▸ Soal dan Tugas
(a) Dalam teks tentang kaidah fiqih mengenai kesalahan, keterpaksaan, dan lupa, makna kaidah lalu manakah yang diikuti oleh kaidah ini?
(b) Tolong teruskan teks tentang kaidah fiqih mengenai kesalahan, keterpaksaan, dan lupa, mulai setelah kalimat terakhirnya.

▸ Teks yang Diberikan
▬▬▬▬▬▬
Kaidah Fiqih Tentang Kesalahan, Terpaksa dan Lupa - Taman Ilmu Skip to main content

Kaidah Fiqih Tentang Kesalahan, Terpaksa dan Lupa



Kaidah Fiqih : "Kesalahan, keterpaksaan/ketidak sukaan, dan kelupaan (menyebabkan) hilangnya beban ibadah/taklif kita kepada Allaah. Akan tetapi disertai dengan keselarasan menentukan pengganti dan menafikan dosa/akibat dan salah."

A. Makna Kaidah

Penulis menginginkan dengan bait ini bahwa di sana ada tiga hal perbuatan bagi mukallaf yang jatuh/hilang darinya beban taklif dalam keadaan tersebut. Kaidah ini bagi penulis merupakan mengikuti kaidah yang lalu maknanya.

Yaitu (kaidah) : “Kesulitan membawa kemudahan”, maka hilanglah dosa dari orang yang salah, benci dan lupa yang merupakan kemudahan dari syari’at, hal ini disebabkan karena orang yang salah tidak mempunyai tujuan, orang yang benci tidak berkeinginan, dan orang yang lupa kosong akalnya sehingga luput amalnya.
Mereka, yaitu orang yang salah, terpaksa dan lupa, mereka semua tidak mempunyai tujuan, yaitu tidak mempunyai  tujuan mengerjakan perbuatan haram atau tidak ada tujuan meninggalkan perbuatan wajib, maka semua masalah ini merupakan sebab diringankannya seorang hamba, maka inilah hal – hal (yang menyebabkan) hilangnya keletihan dan dosa dari manusia.

Akan tetapi  agar kita tidak memahami hal – hal ini jatuh pada setiap sesuatu, penulis menambahkan dan berkata. :

“Akan tetapi disertai dengan keselarasan menentukan pengganti dan menafikan dosa/akibat dan salah.”

Artinya bahwa salah, lupa dan terjadi  yang terjadi (merupakan) hak Allaah maka Allaah menafikan dosa dan kesalahan, sedangkan pengganti sesungguhnya merupakan sisa dalam jaminan dan tidak hilang, dan penggnti merupakan bagian dari hak – hak hamba maka tidak hilang, karena sesungguhnya hak – hak hamba dibangun atas perselisihan dan hak – hak Allaah dibangun atas ampunan.

Contoh :

Seandainya manusia berbuka pada bulan ramadhan sedangkan dia tidak menginginkan atau lupa, maka hilang dosa darinya akan tetapi tidak perlu qadha’ karena dia tidak bermaksud berbuka. Maka tidak ada dosa dan tidak ada qadha’ karena ini merupakan haq Allaah.

Atau contoh lain :

Dua orang manusia, mobil salah satunya lebih baik dari mobil yang lain dan setelah memeriksanya, mengendarai mobilnya dengan jalan yang benar, maka tiba – tiba mobilnya rusak karena adanya gangguan sehingga menabrak mobil lainnya dan menjadi rusak/hancur.

Pada kejadian ini, hilang dosa dari yang menabrak karena tidak ada kesengajaan dan melampaui batas akan tetapi di sini tidak hilang hak seorang hamba, karena hak seorang hamba dibebani kepadanya maka tidak hilang hak ini pada keadaan ini sampai mendapat maaf dari orang lain.
▬▬▬▬▬▬
▸ Informasi yang Diberikan
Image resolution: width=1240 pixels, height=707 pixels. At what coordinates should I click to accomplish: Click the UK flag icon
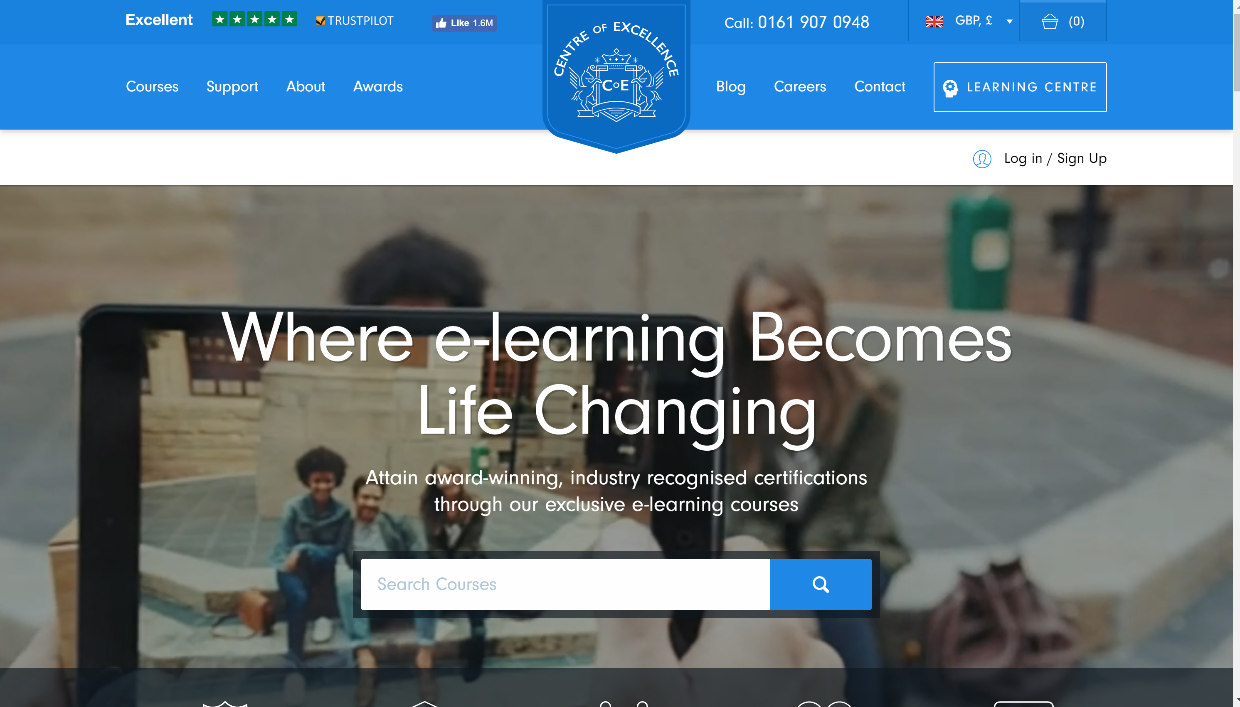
▬▬▬▬▬▬
▸ Jawaban
(a) Kaidah "Kesulitan membawa kemudahan".

(b)
Masalah : “Apa perbedaan hak Allaah dan hak hamba?”

Pertama : Hak – hak hamba dibangun atas perselisihan, sedangkan hak – hak Allaah dibangun atas ampunan sebagaimana yang telah lalu.

Kedua : Hak – hak hamba dibangun atas tujuan, maka tidak ada dosa manusia yang tidak mempunyai tujuan yang berbeda/diperselisihkan, meskipun sebagian gambaran ada yang mengikutinya sebagaimana akan datang (penjelasannya) jika ada hamba yang mengikutinya, sedangkan hak – hak hamba tidak dibangun di atas tujuan melainkan dibangun di atas perbuatan dan di atas perbuatan ini, anak kecil dan orang gila contohnya, pada hak – hak hamba dapat diambilnya dan walinya yang menanggungnya.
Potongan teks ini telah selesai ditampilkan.